Direction:
From the fleet tracking case study below, list every quality named in the sentence that begins "Being organized."

Given passage:
__________
Re-arhitecture a Fleet Tracking System

Description

A major telecom company built a GPS tracking system for fleet management. It connects to vehicle computers to collect important data like mileage and speed, then sends this information over the network. However, their old system had serious limitations that were blocking business growth.

"I collaborated with Daniel for more than a year in a company project. As a project manager, I had the pleasure to work directly with him. Daniel came to help us deliver the project in production, a real challenge given the fact that the project was heavily delayed and huge refactoring was made. However, he did a great job and we managed to deliver the service. In fact, he was ultimately instrumental in successfully delivering the project. Daniel has several strengths I'd like to share. He has exceptional technical skill, and he is also a very fast learner. In just a few months, with no project induction or hand-over, he was able to confidently propose specific architectural changes to help us achieve our goal for delivery. He also has a strong capability to understand the most important business requirements and to translate them into technical tasks. He was really focused on business goals and helped the team not derail from the objective. Being organized, proactive, and self-sufficient, but also a good collaborator, he would be a great asset, either in a team or as a one-man show."
__________
Data shown:
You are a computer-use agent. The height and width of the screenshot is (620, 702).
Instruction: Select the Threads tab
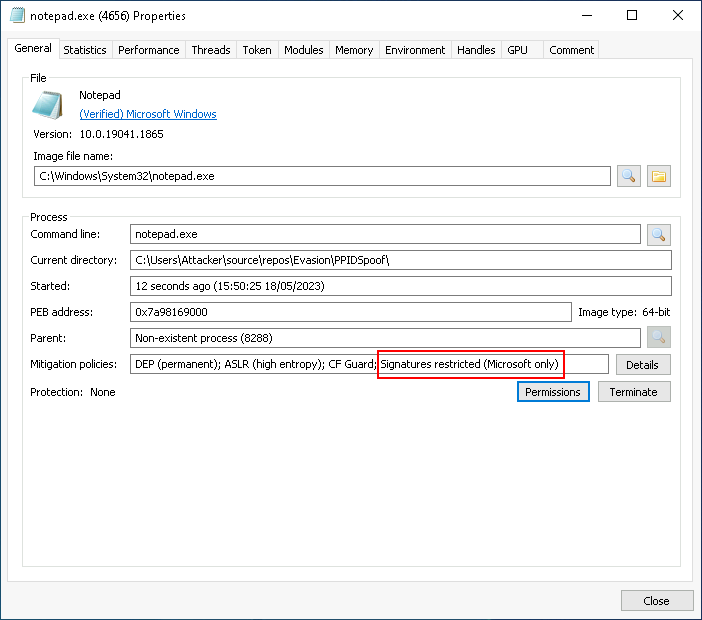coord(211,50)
__________
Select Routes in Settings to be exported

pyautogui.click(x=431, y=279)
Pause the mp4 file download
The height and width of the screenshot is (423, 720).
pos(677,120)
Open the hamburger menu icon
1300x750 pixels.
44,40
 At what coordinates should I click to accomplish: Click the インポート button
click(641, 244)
__________
Exercise response:
organized, proactive, self-sufficient, a good collaborator